WHAT IS REQUIRED |
Copy the following material word for word, keeping every line.

----------------------------------------

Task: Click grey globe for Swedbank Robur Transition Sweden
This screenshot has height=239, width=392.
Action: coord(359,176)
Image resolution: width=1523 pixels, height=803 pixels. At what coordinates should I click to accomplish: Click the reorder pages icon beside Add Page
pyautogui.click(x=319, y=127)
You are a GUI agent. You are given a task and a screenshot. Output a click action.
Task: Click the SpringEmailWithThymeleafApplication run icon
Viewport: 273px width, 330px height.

----------------------------------------

SOLVED EXERCISE |
Task: Click grey globe for Swedbank Robur Transition Sweden
This screenshot has height=239, width=392.
Action: coord(359,176)
Image resolution: width=1523 pixels, height=803 pixels. At what coordinates should I click to accomplish: Click the reorder pages icon beside Add Page
pyautogui.click(x=319, y=127)
You are a GUI agent. You are given a task and a screenshot. Output a click action.
Task: Click the SpringEmailWithThymeleafApplication run icon
Viewport: 273px width, 330px height.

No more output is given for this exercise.